> _Task data_
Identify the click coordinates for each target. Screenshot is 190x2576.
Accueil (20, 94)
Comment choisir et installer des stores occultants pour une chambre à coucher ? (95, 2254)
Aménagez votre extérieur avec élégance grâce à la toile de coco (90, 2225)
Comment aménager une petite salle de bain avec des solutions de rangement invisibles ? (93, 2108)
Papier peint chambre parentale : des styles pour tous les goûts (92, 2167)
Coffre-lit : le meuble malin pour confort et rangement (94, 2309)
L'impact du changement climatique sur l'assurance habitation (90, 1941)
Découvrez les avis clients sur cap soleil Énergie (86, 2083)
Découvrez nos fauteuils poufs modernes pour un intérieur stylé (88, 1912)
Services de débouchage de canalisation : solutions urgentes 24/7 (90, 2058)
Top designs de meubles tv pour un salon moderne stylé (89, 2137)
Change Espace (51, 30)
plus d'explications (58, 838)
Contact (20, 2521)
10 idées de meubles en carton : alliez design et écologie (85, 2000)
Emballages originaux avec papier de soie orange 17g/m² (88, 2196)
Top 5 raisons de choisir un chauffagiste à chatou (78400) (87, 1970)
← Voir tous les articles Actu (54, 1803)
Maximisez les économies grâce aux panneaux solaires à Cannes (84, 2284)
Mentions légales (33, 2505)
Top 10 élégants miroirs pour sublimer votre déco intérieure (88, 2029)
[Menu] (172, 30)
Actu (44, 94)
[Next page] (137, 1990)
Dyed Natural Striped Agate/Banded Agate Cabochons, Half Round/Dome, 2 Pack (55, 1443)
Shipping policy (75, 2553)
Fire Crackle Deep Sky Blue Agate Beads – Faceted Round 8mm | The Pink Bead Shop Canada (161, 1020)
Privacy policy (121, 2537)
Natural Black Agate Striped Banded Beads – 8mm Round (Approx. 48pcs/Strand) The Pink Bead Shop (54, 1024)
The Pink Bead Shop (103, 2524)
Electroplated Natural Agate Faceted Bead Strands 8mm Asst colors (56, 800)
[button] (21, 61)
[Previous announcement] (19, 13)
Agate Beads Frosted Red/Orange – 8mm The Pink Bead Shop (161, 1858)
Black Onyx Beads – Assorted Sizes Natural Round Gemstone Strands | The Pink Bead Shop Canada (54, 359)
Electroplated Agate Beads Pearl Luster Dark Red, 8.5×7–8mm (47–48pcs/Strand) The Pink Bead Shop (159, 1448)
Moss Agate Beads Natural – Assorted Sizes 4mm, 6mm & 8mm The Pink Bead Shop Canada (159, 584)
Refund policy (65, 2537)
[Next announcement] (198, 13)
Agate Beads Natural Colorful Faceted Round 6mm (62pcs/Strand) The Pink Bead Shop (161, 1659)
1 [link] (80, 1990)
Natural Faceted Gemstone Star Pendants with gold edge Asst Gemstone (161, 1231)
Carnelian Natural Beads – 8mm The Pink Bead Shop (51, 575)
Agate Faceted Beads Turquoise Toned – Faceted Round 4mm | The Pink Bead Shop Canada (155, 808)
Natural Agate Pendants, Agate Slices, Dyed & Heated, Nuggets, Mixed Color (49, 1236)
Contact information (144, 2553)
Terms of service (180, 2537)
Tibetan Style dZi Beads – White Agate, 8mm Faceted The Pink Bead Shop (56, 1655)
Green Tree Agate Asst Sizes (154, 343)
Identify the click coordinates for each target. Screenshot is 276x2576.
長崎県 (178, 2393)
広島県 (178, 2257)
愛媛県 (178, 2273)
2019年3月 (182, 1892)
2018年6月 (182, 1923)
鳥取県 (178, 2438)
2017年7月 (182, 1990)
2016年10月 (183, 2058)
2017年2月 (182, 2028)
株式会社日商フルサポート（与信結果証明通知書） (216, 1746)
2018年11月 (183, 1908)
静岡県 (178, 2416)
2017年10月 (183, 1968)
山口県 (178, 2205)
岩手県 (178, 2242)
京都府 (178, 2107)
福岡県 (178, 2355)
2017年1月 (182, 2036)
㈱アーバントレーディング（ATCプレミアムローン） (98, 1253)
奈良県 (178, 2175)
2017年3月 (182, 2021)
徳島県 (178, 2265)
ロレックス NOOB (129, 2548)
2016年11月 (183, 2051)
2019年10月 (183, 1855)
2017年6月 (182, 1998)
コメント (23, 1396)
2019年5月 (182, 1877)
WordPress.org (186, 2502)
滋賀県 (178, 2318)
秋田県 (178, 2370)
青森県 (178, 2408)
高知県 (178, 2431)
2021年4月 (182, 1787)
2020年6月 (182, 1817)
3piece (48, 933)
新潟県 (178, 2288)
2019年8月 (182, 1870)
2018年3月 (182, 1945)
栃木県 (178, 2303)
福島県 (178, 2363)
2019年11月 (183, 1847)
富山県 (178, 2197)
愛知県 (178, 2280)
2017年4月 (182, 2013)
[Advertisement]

> _What the task asks_
Answer with a number alone. It should equal the count of lines in the entries that hold "announcement".

> _Answer space_
2